◆ Short exercise
Copy the lines of the material from the one containing "Where should I click to: Open" through the one containing "Looking at the screenshot, I should (x=653, y=240).", both included, without any changes.

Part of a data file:
■ ■ ■ ■ ■ ■ ■

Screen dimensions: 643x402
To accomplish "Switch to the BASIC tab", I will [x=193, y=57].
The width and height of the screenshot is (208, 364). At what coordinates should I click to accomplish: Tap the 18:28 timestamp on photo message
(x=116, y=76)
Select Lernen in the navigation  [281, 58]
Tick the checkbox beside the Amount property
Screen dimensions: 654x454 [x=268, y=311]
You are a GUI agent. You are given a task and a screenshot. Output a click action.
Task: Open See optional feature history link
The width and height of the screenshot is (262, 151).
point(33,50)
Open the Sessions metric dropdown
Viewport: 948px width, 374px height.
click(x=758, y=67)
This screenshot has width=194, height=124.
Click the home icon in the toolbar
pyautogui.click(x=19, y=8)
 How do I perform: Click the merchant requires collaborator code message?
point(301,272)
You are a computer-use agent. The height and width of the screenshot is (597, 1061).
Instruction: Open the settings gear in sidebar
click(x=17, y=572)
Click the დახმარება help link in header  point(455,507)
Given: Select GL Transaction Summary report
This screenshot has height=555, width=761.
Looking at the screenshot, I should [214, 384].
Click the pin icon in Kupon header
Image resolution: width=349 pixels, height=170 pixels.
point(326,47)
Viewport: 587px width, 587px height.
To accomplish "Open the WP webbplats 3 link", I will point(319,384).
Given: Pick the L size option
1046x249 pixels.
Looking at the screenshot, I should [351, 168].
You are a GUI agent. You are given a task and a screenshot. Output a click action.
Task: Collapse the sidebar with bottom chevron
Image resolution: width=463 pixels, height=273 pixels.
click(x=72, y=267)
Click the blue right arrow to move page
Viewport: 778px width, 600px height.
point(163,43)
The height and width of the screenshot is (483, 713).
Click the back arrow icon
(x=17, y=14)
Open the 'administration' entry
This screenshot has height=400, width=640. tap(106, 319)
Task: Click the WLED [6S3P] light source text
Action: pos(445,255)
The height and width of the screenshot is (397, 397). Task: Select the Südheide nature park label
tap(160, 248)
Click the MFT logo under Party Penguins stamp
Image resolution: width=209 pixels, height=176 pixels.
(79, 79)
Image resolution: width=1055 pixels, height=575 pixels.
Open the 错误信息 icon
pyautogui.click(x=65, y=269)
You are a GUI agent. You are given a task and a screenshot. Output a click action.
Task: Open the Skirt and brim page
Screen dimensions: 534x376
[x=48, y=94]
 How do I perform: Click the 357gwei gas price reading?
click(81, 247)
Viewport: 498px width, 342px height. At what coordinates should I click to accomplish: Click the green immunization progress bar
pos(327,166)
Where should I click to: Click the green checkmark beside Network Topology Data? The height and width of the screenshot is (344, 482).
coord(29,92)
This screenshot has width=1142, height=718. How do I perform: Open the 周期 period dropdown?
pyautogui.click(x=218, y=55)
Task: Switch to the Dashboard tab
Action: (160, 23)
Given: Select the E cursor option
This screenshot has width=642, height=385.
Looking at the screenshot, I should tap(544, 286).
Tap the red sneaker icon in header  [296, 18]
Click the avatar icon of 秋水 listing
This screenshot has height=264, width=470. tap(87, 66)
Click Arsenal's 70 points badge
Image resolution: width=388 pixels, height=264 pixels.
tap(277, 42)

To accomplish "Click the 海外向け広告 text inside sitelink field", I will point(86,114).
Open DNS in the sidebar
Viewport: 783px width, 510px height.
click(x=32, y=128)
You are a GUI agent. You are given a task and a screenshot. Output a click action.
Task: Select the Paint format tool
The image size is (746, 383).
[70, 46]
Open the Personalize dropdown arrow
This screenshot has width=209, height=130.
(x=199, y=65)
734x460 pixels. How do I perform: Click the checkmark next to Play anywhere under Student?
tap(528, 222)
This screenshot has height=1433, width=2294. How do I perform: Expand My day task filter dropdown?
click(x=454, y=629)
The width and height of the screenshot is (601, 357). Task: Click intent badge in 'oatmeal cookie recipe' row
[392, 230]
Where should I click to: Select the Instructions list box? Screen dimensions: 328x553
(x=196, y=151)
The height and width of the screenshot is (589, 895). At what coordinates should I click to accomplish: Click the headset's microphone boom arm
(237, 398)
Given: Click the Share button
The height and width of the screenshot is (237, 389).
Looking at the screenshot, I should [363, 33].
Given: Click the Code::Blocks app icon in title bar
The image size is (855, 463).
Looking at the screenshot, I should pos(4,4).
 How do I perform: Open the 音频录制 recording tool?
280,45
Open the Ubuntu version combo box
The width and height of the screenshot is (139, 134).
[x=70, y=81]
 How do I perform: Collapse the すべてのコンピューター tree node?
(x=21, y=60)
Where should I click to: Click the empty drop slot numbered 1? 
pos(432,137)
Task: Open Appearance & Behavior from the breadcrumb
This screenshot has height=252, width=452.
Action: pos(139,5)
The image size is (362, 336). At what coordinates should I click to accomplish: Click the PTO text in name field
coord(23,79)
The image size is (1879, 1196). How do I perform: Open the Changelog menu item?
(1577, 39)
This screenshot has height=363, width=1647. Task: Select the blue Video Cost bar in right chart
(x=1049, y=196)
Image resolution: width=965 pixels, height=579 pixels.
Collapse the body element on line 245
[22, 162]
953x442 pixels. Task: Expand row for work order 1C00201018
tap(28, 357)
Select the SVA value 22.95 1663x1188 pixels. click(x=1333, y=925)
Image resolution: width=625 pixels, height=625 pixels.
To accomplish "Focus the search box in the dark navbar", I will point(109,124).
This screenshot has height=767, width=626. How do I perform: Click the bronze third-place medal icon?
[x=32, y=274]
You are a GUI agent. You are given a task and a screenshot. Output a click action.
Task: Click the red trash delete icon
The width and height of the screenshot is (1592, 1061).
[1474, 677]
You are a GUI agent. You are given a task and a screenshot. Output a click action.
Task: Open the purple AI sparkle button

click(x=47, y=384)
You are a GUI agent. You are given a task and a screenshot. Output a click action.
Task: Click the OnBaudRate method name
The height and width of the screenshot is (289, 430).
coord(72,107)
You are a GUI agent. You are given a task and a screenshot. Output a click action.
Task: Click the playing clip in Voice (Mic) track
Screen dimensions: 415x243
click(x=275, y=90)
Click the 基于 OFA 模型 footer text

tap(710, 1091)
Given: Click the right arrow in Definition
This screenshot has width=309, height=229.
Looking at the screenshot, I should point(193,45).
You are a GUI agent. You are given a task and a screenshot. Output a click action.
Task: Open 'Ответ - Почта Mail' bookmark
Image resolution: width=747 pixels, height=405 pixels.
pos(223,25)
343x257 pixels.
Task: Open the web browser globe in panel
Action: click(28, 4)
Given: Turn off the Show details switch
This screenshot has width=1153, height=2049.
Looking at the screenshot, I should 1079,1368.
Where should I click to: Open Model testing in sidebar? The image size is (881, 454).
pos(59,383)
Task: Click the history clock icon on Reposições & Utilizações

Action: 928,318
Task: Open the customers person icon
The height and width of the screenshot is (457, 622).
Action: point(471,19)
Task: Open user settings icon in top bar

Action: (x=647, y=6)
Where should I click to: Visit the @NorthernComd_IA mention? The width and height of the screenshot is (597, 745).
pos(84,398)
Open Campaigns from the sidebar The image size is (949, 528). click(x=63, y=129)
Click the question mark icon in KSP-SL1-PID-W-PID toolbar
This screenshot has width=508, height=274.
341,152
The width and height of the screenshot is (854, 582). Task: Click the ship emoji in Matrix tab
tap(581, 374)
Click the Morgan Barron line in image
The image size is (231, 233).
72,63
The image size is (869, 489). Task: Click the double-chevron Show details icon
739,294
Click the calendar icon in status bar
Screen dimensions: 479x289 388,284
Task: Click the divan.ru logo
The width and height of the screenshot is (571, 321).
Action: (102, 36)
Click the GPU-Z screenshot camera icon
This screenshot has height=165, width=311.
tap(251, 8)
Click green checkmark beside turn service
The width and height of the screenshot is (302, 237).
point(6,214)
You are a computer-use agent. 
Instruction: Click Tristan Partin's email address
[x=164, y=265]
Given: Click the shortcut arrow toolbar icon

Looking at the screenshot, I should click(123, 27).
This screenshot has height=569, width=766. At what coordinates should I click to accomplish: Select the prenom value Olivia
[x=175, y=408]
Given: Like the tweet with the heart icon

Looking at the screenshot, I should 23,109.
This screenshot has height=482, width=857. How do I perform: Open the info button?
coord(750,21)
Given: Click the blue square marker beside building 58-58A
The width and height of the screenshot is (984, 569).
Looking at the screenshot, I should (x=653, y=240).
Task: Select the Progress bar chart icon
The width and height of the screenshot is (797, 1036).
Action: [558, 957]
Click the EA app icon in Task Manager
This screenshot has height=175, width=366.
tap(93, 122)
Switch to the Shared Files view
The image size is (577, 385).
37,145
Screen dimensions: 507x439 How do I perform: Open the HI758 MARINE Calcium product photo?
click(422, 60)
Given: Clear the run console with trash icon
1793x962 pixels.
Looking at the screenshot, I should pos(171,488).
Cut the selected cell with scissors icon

■ ■ ■ ■ ■ ■ ■

◆ Finished answer
Where should I click to: Open Model testing in sidebar? The image size is (881, 454).
pos(59,383)
Task: Click the history clock icon on Reposições & Utilizações

Action: 928,318
Task: Open the customers person icon
The height and width of the screenshot is (457, 622).
Action: point(471,19)
Task: Open user settings icon in top bar

Action: (x=647, y=6)
Where should I click to: Visit the @NorthernComd_IA mention? The width and height of the screenshot is (597, 745).
pos(84,398)
Open Campaigns from the sidebar The image size is (949, 528). click(x=63, y=129)
Click the question mark icon in KSP-SL1-PID-W-PID toolbar
This screenshot has width=508, height=274.
341,152
The width and height of the screenshot is (854, 582). Task: Click the ship emoji in Matrix tab
tap(581, 374)
Click the Morgan Barron line in image
The image size is (231, 233).
72,63
The image size is (869, 489). Task: Click the double-chevron Show details icon
739,294
Click the calendar icon in status bar
Screen dimensions: 479x289 388,284
Task: Click the divan.ru logo
The width and height of the screenshot is (571, 321).
Action: (102, 36)
Click the GPU-Z screenshot camera icon
This screenshot has height=165, width=311.
tap(251, 8)
Click green checkmark beside turn service
The width and height of the screenshot is (302, 237).
point(6,214)
You are a computer-use agent. 
Instruction: Click Tristan Partin's email address
[x=164, y=265]
Given: Click the shortcut arrow toolbar icon

Looking at the screenshot, I should click(123, 27).
This screenshot has height=569, width=766. At what coordinates should I click to accomplish: Select the prenom value Olivia
[x=175, y=408]
Given: Like the tweet with the heart icon

Looking at the screenshot, I should 23,109.
This screenshot has height=482, width=857. How do I perform: Open the info button?
coord(750,21)
Given: Click the blue square marker beside building 58-58A
The width and height of the screenshot is (984, 569).
Looking at the screenshot, I should (x=653, y=240).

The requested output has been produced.